[Input material]
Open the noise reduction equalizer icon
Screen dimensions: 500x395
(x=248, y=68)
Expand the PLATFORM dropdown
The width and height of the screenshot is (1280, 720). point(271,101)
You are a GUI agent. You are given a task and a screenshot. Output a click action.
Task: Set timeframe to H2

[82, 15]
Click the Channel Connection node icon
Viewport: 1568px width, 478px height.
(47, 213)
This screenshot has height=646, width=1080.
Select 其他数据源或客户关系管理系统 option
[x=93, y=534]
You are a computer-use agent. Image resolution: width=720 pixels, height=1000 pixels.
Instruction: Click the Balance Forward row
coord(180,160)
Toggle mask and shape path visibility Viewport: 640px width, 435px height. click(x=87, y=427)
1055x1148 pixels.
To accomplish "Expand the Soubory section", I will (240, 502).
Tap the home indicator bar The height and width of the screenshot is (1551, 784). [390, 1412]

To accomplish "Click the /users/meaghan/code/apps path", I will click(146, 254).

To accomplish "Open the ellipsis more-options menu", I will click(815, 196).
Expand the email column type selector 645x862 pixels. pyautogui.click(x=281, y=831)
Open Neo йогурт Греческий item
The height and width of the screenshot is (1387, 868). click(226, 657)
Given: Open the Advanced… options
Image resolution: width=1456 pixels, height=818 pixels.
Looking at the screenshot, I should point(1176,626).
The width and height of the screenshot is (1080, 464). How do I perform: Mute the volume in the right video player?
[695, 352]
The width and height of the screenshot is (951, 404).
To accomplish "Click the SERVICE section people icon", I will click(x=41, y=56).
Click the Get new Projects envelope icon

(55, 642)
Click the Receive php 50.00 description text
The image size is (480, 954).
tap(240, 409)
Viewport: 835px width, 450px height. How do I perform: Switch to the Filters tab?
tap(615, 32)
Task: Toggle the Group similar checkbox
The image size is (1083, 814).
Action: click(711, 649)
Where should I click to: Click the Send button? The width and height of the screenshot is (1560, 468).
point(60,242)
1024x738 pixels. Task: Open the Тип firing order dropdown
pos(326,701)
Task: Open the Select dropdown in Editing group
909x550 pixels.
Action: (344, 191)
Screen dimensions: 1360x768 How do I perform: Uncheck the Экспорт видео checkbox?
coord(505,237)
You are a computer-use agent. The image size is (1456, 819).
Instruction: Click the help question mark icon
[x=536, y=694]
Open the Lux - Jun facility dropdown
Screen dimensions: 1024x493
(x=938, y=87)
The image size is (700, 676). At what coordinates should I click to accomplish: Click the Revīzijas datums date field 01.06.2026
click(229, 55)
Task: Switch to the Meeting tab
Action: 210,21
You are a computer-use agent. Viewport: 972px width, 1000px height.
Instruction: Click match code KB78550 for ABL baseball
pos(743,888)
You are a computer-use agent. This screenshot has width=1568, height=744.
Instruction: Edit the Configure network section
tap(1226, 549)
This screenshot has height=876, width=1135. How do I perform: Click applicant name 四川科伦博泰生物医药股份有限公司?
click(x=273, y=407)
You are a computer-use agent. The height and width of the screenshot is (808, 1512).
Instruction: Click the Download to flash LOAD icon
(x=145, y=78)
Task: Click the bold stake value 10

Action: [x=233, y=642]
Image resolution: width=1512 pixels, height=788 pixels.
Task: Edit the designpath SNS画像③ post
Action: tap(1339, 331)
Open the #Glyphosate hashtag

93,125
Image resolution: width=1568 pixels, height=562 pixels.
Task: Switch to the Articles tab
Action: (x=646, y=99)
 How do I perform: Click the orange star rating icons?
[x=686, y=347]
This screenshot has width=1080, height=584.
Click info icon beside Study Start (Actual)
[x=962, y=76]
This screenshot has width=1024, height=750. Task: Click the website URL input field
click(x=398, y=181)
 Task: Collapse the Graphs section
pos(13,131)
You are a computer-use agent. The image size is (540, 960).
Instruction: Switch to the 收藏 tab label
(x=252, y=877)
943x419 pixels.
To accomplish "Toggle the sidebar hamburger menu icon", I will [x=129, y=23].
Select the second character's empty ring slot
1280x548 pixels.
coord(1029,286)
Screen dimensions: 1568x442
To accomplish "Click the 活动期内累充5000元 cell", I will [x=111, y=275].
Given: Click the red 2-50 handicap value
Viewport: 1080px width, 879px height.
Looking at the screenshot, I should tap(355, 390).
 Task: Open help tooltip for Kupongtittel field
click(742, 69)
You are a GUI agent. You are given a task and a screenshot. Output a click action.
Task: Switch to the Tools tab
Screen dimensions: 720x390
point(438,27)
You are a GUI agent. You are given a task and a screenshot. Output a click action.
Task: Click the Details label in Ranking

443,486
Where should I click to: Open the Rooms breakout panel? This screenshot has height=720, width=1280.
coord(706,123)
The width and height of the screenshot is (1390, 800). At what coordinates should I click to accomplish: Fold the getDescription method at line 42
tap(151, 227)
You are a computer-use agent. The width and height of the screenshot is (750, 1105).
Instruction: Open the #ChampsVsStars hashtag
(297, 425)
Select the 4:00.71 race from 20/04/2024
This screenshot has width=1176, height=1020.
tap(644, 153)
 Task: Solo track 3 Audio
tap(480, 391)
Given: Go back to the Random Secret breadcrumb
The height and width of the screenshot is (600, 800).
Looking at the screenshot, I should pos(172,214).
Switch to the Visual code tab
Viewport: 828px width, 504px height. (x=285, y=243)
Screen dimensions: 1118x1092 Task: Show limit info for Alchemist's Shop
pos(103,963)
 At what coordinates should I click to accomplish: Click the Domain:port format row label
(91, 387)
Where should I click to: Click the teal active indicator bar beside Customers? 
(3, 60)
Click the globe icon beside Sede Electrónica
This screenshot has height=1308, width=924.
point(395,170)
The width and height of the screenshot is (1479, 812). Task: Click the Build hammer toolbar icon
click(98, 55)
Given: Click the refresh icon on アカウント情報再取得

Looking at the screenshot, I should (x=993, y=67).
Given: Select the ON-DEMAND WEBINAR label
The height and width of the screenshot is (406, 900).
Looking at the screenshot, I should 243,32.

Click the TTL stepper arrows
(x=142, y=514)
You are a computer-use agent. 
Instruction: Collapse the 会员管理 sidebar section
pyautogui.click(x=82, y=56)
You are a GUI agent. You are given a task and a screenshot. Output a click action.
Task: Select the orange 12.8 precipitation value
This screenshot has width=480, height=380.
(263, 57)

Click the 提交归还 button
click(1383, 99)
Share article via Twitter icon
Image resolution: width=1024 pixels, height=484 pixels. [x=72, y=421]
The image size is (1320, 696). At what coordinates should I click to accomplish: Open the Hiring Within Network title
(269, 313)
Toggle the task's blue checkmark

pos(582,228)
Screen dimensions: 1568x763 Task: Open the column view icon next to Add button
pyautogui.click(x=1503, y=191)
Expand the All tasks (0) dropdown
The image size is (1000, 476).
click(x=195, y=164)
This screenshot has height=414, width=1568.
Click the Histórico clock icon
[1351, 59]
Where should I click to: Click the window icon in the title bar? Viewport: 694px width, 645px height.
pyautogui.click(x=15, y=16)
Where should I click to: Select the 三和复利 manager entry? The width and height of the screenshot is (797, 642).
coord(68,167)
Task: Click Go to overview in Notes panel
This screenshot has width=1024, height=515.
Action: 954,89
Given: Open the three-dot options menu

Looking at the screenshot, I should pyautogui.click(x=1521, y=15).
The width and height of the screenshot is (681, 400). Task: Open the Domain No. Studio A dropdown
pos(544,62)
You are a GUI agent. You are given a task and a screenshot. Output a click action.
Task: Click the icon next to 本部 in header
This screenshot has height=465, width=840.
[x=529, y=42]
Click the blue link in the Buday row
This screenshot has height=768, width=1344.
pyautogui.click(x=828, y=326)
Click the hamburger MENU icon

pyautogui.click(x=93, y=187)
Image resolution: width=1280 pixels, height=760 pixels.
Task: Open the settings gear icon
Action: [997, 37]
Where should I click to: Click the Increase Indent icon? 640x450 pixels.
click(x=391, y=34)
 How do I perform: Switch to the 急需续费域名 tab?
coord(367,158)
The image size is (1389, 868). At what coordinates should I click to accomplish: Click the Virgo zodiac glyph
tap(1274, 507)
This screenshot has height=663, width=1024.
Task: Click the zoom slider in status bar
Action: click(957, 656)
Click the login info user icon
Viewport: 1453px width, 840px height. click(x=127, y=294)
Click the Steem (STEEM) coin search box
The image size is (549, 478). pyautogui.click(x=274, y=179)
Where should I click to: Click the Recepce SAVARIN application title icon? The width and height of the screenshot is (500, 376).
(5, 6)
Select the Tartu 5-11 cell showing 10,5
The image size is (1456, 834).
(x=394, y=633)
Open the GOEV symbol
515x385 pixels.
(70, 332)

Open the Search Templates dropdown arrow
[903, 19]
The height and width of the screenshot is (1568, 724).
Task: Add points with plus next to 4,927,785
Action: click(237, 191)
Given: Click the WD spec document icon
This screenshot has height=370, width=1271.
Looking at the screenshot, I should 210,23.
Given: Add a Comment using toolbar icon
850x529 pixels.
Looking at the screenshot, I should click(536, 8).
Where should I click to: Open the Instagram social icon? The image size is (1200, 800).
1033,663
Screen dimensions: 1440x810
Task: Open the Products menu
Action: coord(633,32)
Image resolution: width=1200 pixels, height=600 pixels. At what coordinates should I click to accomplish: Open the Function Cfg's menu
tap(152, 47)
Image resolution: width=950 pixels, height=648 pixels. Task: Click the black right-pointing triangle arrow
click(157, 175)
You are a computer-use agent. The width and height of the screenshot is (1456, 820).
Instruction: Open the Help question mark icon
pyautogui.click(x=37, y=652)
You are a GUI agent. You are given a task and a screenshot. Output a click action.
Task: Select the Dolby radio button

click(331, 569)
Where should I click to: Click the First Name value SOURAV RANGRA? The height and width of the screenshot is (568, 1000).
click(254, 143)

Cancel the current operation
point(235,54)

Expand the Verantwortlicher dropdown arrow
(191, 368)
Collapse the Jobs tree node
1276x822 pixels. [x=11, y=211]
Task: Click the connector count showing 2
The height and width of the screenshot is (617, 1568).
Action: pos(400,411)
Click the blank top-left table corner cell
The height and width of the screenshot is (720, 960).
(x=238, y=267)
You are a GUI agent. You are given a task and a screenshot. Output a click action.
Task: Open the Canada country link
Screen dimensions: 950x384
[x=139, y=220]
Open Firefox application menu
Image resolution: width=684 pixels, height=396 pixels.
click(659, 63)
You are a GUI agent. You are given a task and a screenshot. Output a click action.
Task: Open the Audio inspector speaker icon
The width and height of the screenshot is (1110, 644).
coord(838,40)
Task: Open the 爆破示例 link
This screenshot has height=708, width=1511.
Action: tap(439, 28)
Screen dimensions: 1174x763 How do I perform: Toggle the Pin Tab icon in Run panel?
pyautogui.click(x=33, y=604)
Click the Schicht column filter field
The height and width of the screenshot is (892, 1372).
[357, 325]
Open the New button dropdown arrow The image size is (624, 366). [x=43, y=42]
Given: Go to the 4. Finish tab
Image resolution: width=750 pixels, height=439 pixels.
[/Input material]
◆ Instructions to follow: Output, from the data above, the lines from the line with "You are a computer-use agent. Image" to the line with "You are a computer-use agent. The image size is (1456, 819)." exactly as they stand, both ends included and nothing else.

◆ Expected answer:
You are a computer-use agent. Image resolution: width=720 pixels, height=1000 pixels.
Instruction: Click the Balance Forward row
coord(180,160)
Toggle mask and shape path visibility Viewport: 640px width, 435px height. click(x=87, y=427)
1055x1148 pixels.
To accomplish "Expand the Soubory section", I will (240, 502).
Tap the home indicator bar The height and width of the screenshot is (1551, 784). [390, 1412]

To accomplish "Click the /users/meaghan/code/apps path", I will click(146, 254).

To accomplish "Open the ellipsis more-options menu", I will click(815, 196).
Expand the email column type selector 645x862 pixels. pyautogui.click(x=281, y=831)
Open Neo йогурт Греческий item
The height and width of the screenshot is (1387, 868). click(226, 657)
Given: Open the Advanced… options
Image resolution: width=1456 pixels, height=818 pixels.
Looking at the screenshot, I should point(1176,626).
The width and height of the screenshot is (1080, 464). How do I perform: Mute the volume in the right video player?
[695, 352]
The width and height of the screenshot is (951, 404).
To accomplish "Click the SERVICE section people icon", I will click(x=41, y=56).
Click the Get new Projects envelope icon

(55, 642)
Click the Receive php 50.00 description text
The image size is (480, 954).
tap(240, 409)
Viewport: 835px width, 450px height. How do I perform: Switch to the Filters tab?
tap(615, 32)
Task: Toggle the Group similar checkbox
The image size is (1083, 814).
Action: click(711, 649)
Where should I click to: Click the Send button? The width and height of the screenshot is (1560, 468).
point(60,242)
1024x738 pixels. Task: Open the Тип firing order dropdown
pos(326,701)
Task: Open the Select dropdown in Editing group
909x550 pixels.
Action: (344, 191)
Screen dimensions: 1360x768 How do I perform: Uncheck the Экспорт видео checkbox?
coord(505,237)
You are a computer-use agent. The image size is (1456, 819).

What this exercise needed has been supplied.